(Stored data entries)
■ ■ ■ ■ ■

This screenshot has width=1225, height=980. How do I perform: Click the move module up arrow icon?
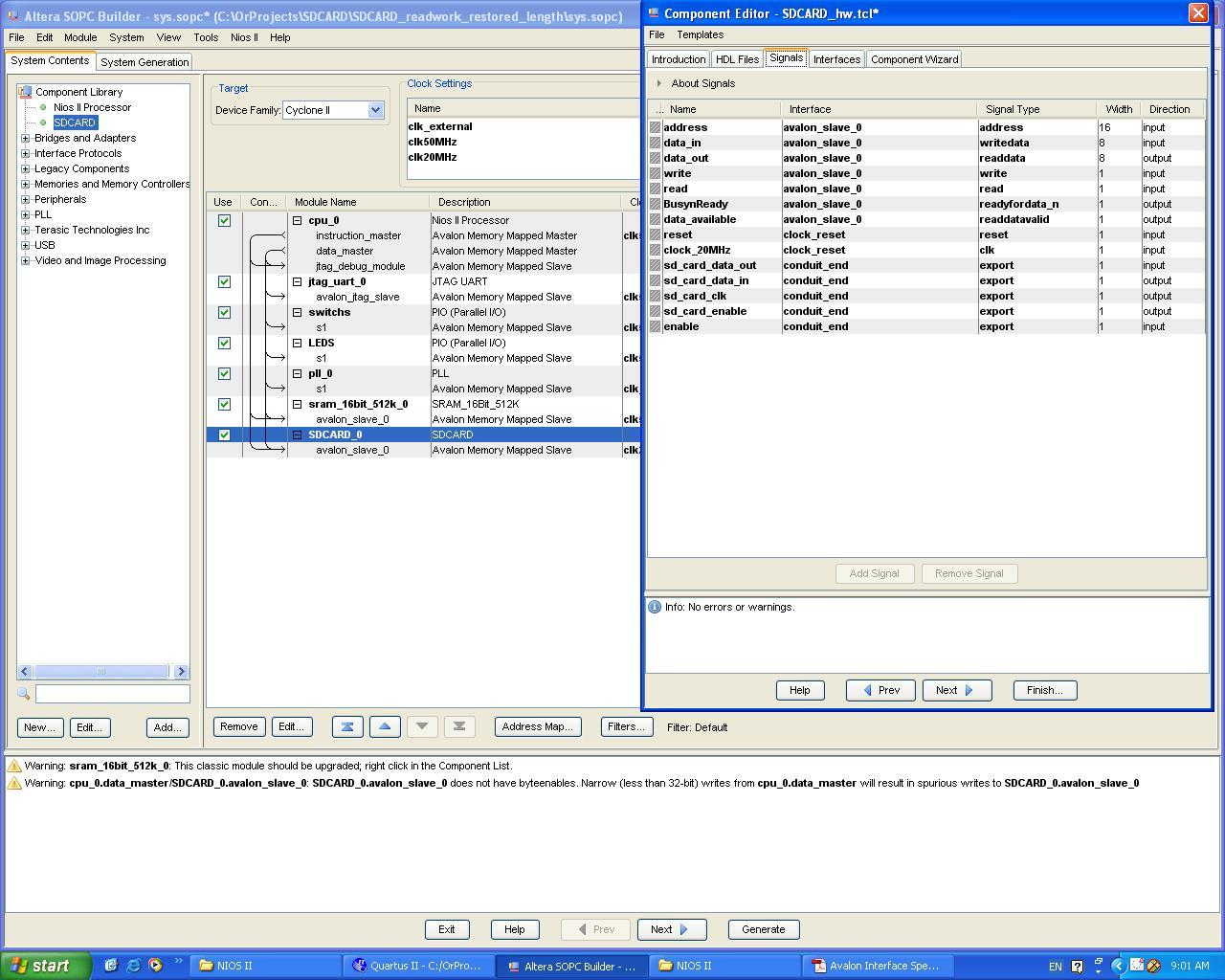point(385,726)
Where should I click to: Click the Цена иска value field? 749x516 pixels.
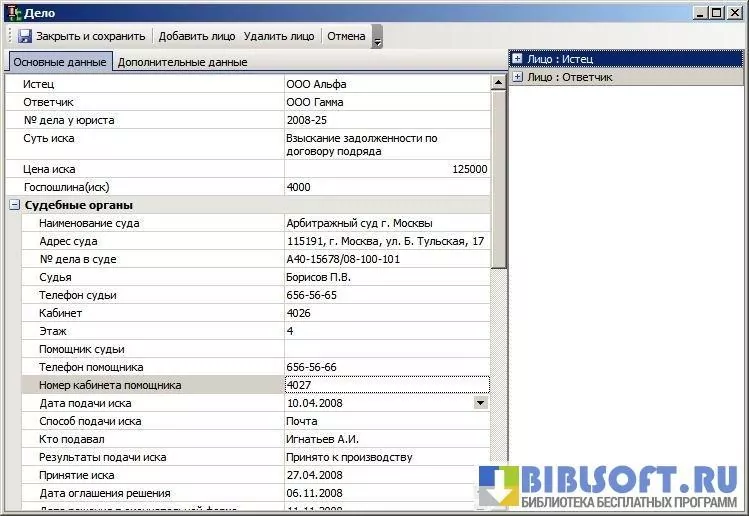[386, 169]
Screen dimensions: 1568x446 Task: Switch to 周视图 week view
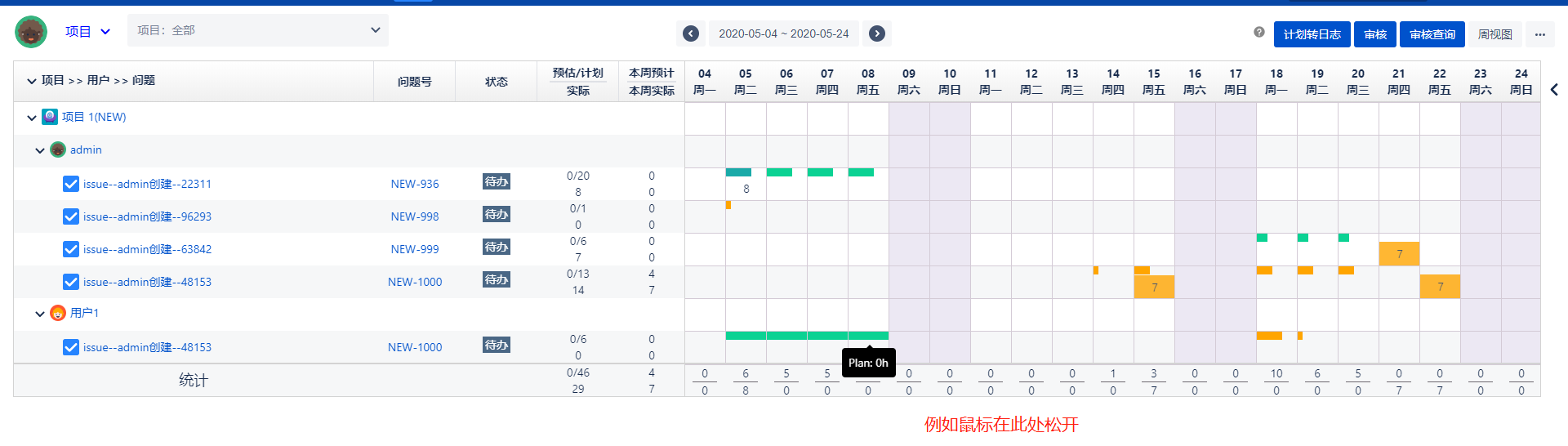click(1494, 34)
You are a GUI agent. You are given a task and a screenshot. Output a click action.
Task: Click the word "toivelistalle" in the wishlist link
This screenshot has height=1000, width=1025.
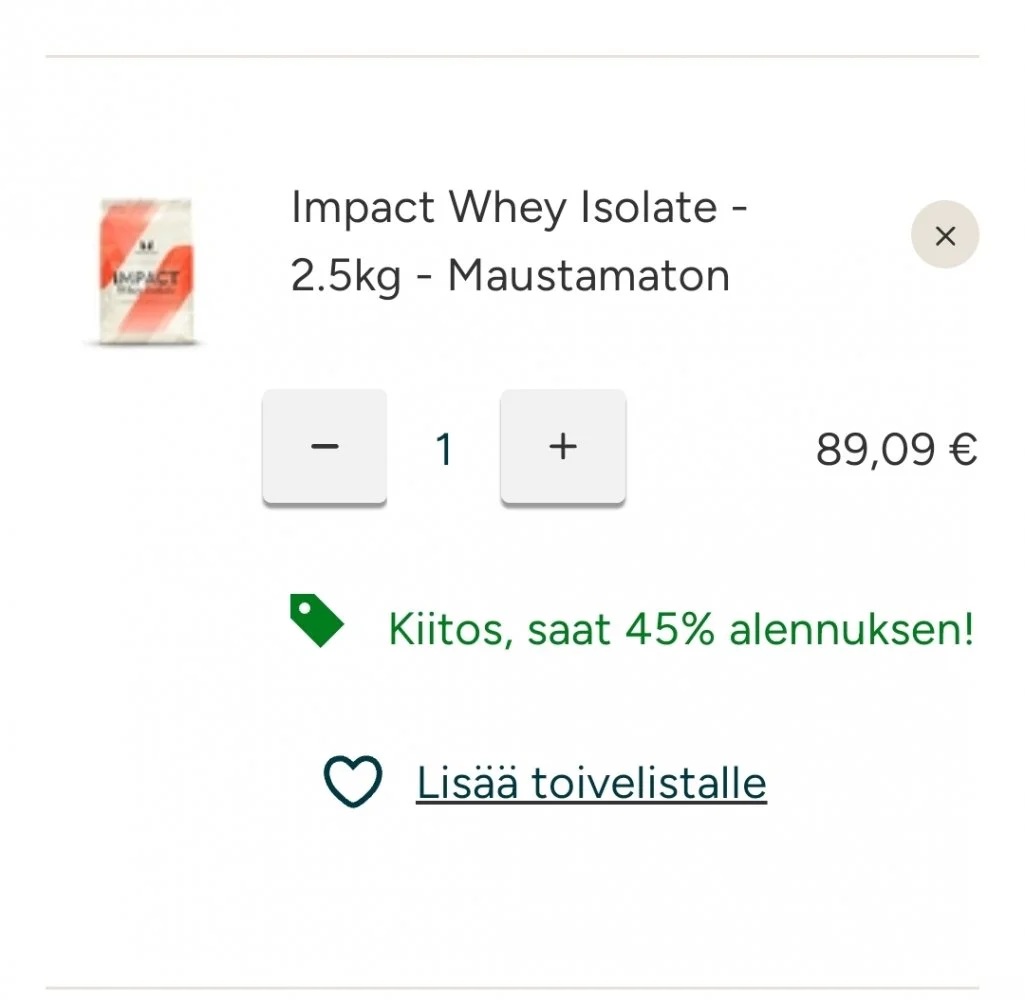click(x=648, y=782)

■ ■ ■ ■ ■

*Exercise objective*. Repeat the records word for word, skipping pictures.

*Your solution*.
This screenshot has width=1225, height=980. How do I perform: Click the move module up arrow icon?
point(385,726)
Where should I click to: Click the Цена иска value field? 749x516 pixels.
[386, 169]
Screen dimensions: 1568x446 Task: Switch to 周视图 week view
click(1494, 34)
You are a GUI agent. You are given a task and a screenshot. Output a click action.
Task: Click the word "toivelistalle" in the wishlist link
This screenshot has height=1000, width=1025.
click(x=648, y=782)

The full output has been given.